I have a database of 20000 domain names, including Top Level Domains, Second-level and lower level domains. For example
.biz stackoverflow.com ru.wikipedia.com
I would like to perform fast lookups to see if input URLs match any of these 20000. I could use Dictionary key or HashSet.Contains, but it is good for exact matches only. As the database contains also TLD names I would like acmeycompany.biz also return as match because of .biz TLD. On the other hand, fr.wikipedia.com should not match, because sub-domain is different.
Simply looping over the list and doing string based comparison is also not an option. If I have 1000 URLs to compare it's simply too slow. So it must be key based index lookups.

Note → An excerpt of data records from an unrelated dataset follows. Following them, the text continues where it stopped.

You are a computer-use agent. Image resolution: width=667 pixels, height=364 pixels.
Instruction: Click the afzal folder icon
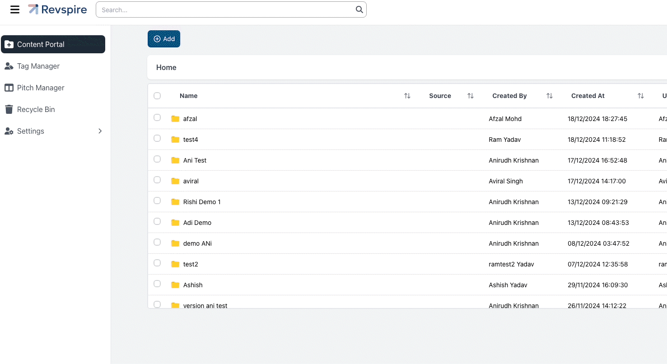pos(175,119)
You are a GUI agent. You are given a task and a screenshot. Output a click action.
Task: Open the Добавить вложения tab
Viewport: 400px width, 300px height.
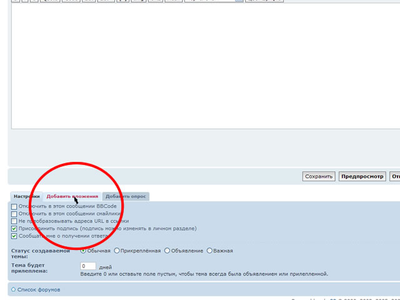click(72, 196)
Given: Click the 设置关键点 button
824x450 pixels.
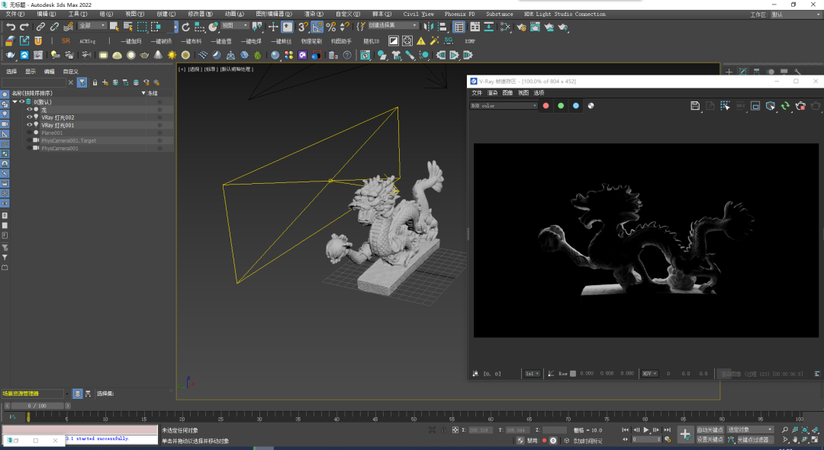Looking at the screenshot, I should pyautogui.click(x=710, y=439).
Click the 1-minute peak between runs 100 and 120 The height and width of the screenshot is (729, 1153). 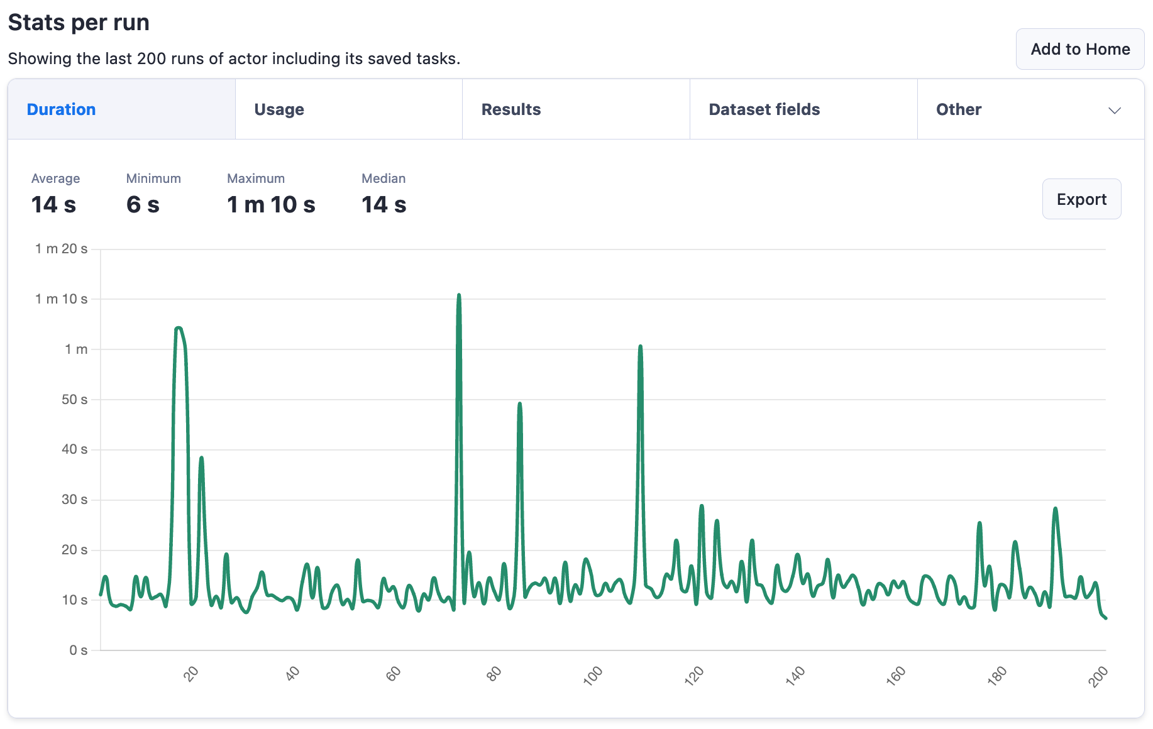(x=640, y=346)
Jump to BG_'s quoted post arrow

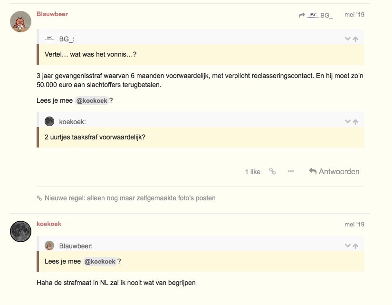coord(355,39)
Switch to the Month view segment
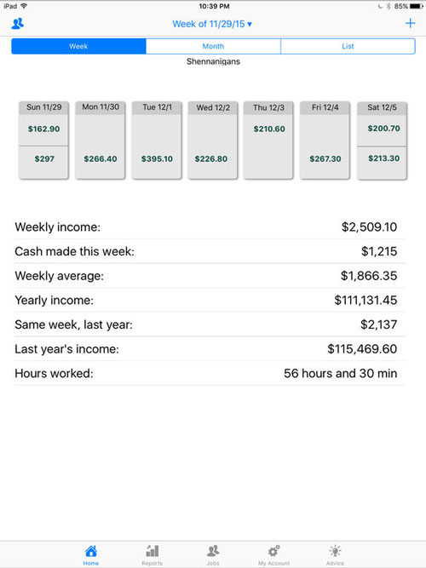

I was thinking of building a tree structure like below and then do key based look-ups, for example:
.com .wikipedia .ru .stackoverflow .biz
Then I can split input Url (sampledomain.com) to parts and do lookups like this .com -> .sampledomain
Could anybody point me to a sample how to do it? Or what are other alternatives? Any samples are appreciated.
Thanks!
This is how I started... It is vb.net code but you get the idea.
Public Class TreeNode
Sub New()
ChildNodes = New Dictionary(Of String, TreeNode)
End Sub
Public Property Key As String
Public Property ChildNodes As Dictionary(Of String, TreeNode)
End Class
Private Tree As New Dictionary(Of String, TreeNode)
Sub BuildTree()
For Each Link In Links
If Uri.IsWellFormedUriString(Link, UriKind.Absolute) Then
Dim Url As New Uri(Link)
Dim Domain As String
If Url.HostNameType = UriHostNameType.Dns Then
Domain = Url.Host.ToLower.Replace("www.", "")

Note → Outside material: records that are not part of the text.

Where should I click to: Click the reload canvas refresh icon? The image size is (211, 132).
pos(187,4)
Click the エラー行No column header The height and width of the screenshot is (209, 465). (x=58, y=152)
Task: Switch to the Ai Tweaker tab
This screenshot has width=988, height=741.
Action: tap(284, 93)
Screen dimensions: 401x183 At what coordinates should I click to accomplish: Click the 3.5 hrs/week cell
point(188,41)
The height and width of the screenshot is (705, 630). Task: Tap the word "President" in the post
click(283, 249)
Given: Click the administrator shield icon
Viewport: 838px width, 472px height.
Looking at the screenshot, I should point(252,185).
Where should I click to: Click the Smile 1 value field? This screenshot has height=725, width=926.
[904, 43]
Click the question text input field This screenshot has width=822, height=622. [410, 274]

Dim DomainParts() As String = Domain.Split(CChar("."))
'lets start from TLD
For Each Key In DomainParts.Reverse
'dont konw how to populate tree
Next
End If
End If
Next
End Sub
Function TreeLookup(Link As String) As Boolean
Dim Url As New Uri(Link)
Dim Domain As String
Dim IsMatch As Boolean = False
If Url.HostNameType = UriHostNameType.Dns Then
Domain = Url.Host.ToLower.Replace("www.", "")
Dim DomainParts() As String = Domain.Split(CChar("."))
Dim DomainPartsCount As Integer = DomainParts.Length
Dim Index As Integer = 0
For Each Key In DomainParts
Index += 1
'use recursive loop to see if
'returns true if directory contains key and we have reached to the last part of the domain name
If Index = DomainPartsCount Then
IsMatch = True
Exit For
End If
Next
End If
Return IsMatch
End Function